━━ MATERIALS PROVIDED ━━
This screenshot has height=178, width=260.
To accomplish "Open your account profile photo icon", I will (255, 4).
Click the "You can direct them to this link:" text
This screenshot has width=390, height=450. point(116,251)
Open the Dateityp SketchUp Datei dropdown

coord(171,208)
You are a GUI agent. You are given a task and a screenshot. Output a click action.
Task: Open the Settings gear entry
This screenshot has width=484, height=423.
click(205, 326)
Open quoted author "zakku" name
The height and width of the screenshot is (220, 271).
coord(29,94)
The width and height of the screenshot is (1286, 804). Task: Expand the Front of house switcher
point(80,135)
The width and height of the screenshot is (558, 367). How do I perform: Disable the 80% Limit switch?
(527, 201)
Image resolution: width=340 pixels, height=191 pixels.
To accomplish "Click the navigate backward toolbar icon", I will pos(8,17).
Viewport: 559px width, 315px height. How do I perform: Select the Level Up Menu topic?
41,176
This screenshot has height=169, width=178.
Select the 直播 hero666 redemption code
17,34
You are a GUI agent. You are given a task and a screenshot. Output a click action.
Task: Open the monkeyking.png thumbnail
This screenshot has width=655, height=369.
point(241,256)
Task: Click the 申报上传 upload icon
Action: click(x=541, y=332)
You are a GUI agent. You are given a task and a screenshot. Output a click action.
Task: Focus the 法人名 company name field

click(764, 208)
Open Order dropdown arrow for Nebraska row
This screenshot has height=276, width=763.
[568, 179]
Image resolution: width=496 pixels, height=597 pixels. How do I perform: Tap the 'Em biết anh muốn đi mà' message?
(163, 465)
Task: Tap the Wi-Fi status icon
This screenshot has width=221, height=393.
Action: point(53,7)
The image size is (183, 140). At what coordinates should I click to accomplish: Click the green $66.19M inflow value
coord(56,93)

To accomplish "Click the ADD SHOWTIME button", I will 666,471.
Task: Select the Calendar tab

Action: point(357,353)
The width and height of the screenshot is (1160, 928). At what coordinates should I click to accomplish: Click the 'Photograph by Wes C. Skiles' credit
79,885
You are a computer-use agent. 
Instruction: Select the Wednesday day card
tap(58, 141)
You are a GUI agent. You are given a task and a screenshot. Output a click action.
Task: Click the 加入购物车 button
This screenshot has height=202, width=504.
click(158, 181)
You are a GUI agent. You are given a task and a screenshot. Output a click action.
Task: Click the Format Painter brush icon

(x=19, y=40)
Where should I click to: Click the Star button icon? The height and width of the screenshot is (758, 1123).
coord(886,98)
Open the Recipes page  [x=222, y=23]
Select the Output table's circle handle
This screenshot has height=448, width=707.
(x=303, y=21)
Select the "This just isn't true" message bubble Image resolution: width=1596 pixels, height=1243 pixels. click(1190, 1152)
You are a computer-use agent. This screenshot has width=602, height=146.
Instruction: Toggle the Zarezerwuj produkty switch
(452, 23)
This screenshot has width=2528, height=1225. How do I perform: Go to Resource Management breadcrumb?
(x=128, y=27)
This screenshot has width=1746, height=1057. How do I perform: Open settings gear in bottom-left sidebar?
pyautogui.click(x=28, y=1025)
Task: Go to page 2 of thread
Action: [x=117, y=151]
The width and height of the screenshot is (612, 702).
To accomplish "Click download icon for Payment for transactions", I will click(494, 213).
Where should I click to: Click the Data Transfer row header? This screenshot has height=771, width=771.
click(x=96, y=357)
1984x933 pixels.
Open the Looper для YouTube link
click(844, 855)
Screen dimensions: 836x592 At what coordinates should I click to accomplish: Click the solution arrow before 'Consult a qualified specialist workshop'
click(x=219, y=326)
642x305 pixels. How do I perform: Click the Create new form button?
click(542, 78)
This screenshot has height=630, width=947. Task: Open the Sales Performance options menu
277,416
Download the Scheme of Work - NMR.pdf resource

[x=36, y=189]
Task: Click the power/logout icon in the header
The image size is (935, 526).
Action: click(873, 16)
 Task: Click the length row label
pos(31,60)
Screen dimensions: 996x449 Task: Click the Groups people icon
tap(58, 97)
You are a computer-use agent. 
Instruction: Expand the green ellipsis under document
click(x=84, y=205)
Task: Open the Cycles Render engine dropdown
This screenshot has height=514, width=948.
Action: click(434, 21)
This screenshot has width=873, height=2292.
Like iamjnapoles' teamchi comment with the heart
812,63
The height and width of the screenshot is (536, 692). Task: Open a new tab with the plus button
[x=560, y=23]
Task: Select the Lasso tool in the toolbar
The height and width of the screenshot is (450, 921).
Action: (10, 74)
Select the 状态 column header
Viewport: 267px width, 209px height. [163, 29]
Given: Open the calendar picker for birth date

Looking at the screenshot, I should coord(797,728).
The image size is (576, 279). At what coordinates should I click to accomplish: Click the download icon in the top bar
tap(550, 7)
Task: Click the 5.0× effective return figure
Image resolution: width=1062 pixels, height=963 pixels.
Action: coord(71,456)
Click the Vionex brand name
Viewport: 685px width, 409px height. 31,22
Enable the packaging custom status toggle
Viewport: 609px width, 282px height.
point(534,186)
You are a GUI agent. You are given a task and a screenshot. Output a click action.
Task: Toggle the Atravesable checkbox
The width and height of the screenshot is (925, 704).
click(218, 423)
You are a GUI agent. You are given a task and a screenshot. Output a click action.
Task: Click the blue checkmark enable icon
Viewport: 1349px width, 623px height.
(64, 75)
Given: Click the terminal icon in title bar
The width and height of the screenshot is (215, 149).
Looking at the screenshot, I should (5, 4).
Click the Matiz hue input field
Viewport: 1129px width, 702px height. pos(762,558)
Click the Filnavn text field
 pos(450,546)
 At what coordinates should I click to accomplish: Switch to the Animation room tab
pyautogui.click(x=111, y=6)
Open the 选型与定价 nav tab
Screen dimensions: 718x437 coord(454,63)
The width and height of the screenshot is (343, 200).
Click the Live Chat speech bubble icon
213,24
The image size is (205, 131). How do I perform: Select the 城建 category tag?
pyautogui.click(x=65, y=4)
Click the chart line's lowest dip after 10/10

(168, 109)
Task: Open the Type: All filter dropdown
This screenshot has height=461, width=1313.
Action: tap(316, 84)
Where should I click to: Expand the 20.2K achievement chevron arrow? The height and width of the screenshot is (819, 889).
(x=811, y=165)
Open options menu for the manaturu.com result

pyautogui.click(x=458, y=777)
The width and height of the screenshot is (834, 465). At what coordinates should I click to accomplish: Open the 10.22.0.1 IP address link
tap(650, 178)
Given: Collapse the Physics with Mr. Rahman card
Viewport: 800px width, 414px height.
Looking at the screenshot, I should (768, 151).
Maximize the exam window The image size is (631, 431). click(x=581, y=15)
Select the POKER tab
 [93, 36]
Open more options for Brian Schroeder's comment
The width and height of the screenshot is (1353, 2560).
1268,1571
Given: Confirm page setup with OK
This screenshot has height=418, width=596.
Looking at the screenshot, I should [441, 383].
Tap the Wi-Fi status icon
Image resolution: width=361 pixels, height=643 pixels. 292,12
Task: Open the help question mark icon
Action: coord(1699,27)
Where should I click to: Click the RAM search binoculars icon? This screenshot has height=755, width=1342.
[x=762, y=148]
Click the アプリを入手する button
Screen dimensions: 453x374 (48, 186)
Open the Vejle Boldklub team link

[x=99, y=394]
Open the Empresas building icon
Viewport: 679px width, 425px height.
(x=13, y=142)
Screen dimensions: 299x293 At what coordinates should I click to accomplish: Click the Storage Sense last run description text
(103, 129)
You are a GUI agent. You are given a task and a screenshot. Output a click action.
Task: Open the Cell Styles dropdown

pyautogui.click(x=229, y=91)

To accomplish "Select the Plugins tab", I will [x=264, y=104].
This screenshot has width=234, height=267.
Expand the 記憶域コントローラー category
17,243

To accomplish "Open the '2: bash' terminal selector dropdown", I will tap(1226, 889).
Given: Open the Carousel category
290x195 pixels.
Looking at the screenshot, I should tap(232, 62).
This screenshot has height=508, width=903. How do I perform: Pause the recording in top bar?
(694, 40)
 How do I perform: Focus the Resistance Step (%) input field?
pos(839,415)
━━━
GOAL.
Please tally the rows above that contain the word "name" (case counts), and reply with only that number.

RESULT OF THE TASK.
3